Sunday, August 11, 2013

I am the sharer of your secrets

how very close
is your soul with mine
i know for sure
everything you think
goes through my mind

i am with you
now and doomsday
not like a host
caring for you
at a feast alone

with you i am happy
all the times
the time i offer my life
or the time
you gift me your love

offering my life
is a profitable venture
each life i give
you pay in turn
a hundred lives again

in this house
there are a thousand
dead and still souls
making you stay
as this will be yours

a handful of earth
cries aloud
i used to be hair or
i used to be bones

and just the moment
when you are all confused
leaps forth a voice
hold me close
i'm love and
i'm always yours 

Translation by Nader Khalili
"Rumi -- Fountain of Fire"
Cal-Earth Press, 1994 


How close your soul is to my soul!
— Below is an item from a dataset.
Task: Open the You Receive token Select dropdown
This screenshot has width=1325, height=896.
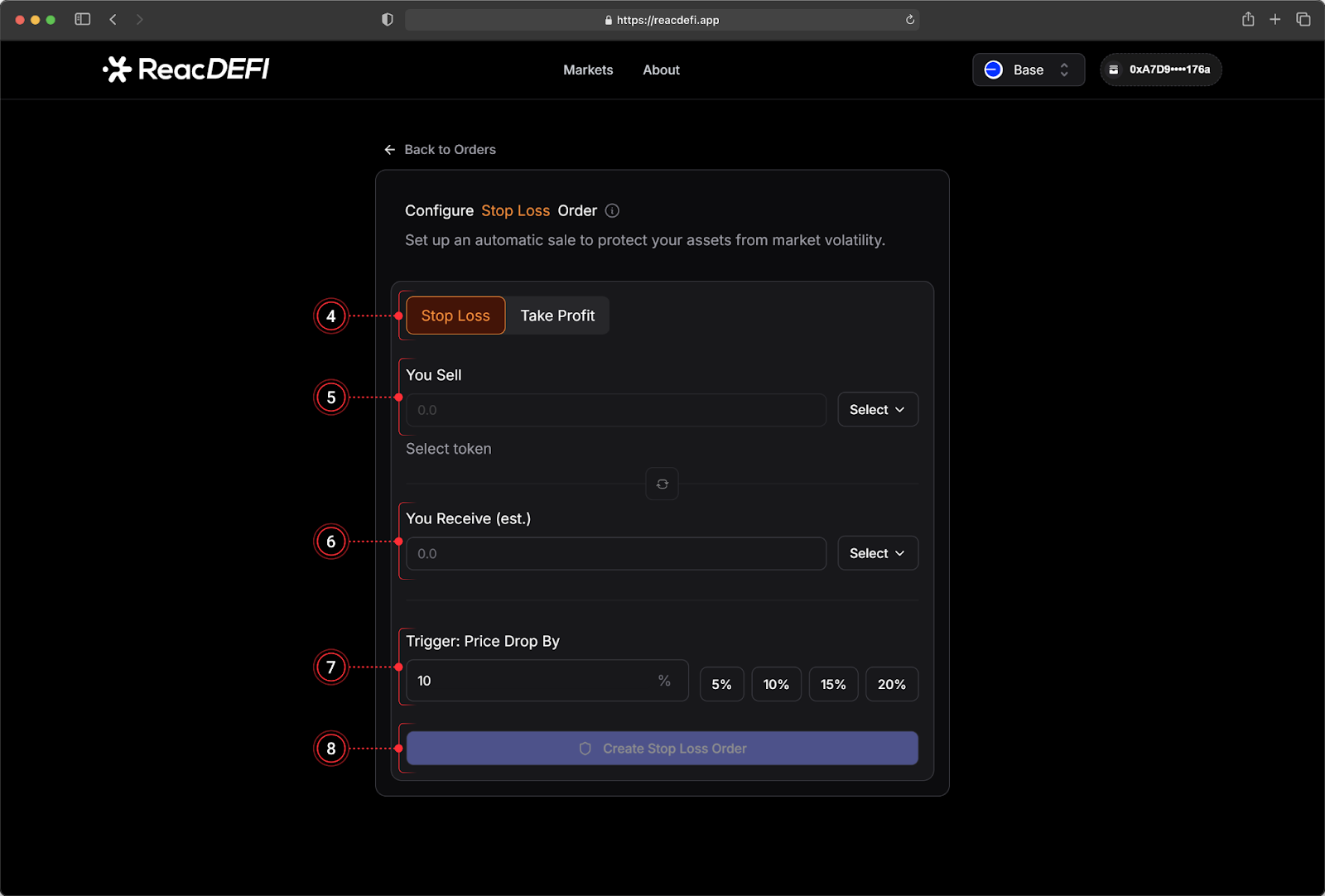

For whatever thing you are
thinking, I know.
I have a token even closer than this; come close, and behold
my token.
In dervish guise you come into the midst; do not jest and say,
"I am in the midst."
I am like the column amidst your house; I am like a water-
spout hanging down from your roof.
I am a sharer of your secrets on the day of mustering and 
resurrection, I am not a passing host like worldly friends.
In your banquet I go round like the wine, in time of your
battle I go before you like a lance.
If like lightning I make a trade of dying, like the lightning of
your beauty I am without a tongue.
Always I am joyful; it makes no difference whether I yield my
soul, or seize a soul.
If I give you my soul, it will be good trade, for in exchange for
a soul you will give me a hundred worlds.
In this house thousands and more are dead; there you are
seated saying, "Behold my household!"
A handful of dust says, "I was once a tress"; another says, "I am
a bone."
You become bewildered; then suddenly Love comes saying, "I 
will deliver you this very instant from yourself."
Silence, Khusrau, speak no more of Shirin; my mouth is 
burning with sweetness.*

Translation by A.J. Arberry
"Mystical Poems of Rumi - 1"
The University of Chicago Press, 1968

* A play on "Shirin" and "shirini" (sweetness).